July 3, 6 p.m., Hwy 2 West of Tioga (3rd entry)

Dave returned from a heroic (his characterization) successful search for water. Battling tall grass and ticks (one), he ventured one and a half miles a field trespassing in the spirit of community contribution and returned with a bag of lake water - said to be clean, cool and chemical-free. Proud was he and deservedly so, hence this special late edition entry in the journal done willingly in spite of writer’s cramp. He reported other life forms in addition to the much talked about tick attack - a duck with blue cheeks, a straight-up tail, bouncing and bouncing around a similar duck - presumably in a mating ritual or some less useful male attention calling behavior. That would be a Ruddy Duck. They winter - many, maybe not that one, in Louisiana on Lake Bistineau. He did not band it, so we will never know if that one does, but hey - no harm done on a mission accomplished.

Pumped up by this water-finding success, he edged me out in the Frisbee bocce ball chase game, his first victory in such. He now likes the game. Go figure. My clothing was binding my throws and it went unrecognized until too late.

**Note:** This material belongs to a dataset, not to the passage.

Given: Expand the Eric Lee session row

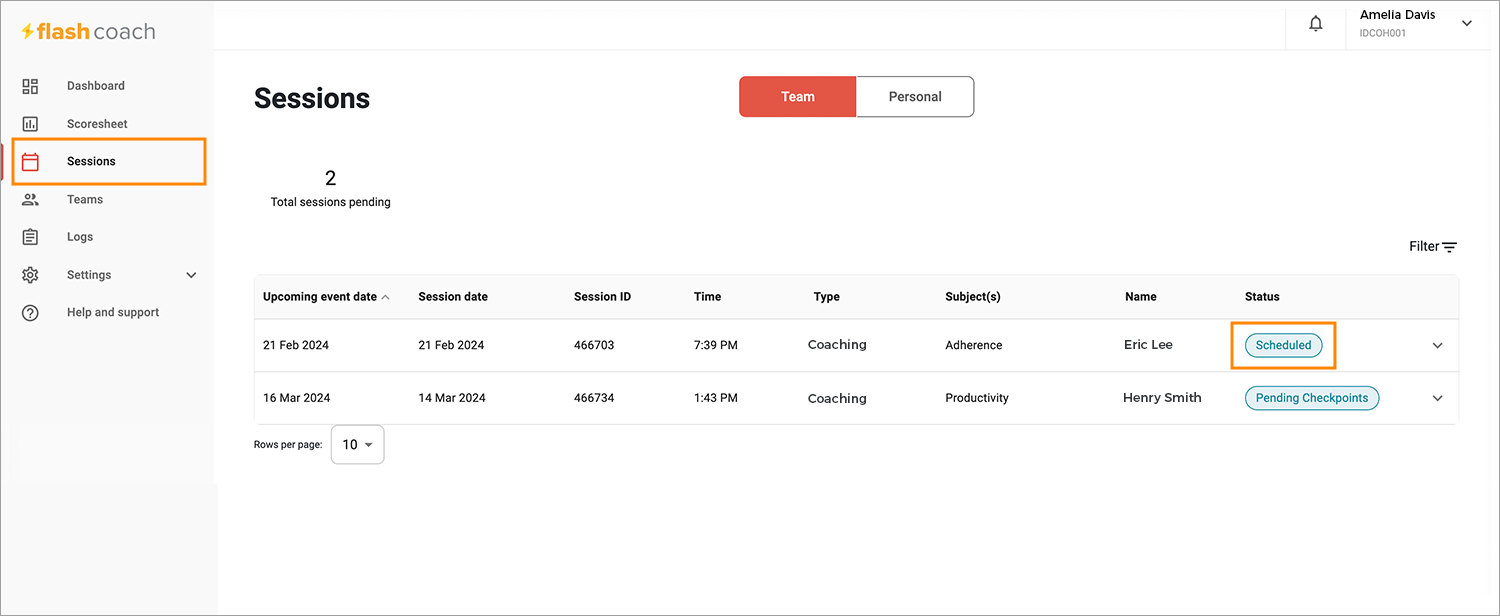Looking at the screenshot, I should point(1438,345).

We know these lands now by their wind
And think well of them and these winds their kin
The hummock, hillocks, crinkled sky, the waving grass
A stretched land, a folded land, nurturingly vast.
Lie low in these hollows, be with the grass and sky
Wind tossed be it all and yet nothing be awry
These lands know this wind, as now do we
Such as it is, devoid of tree and deaf to plea.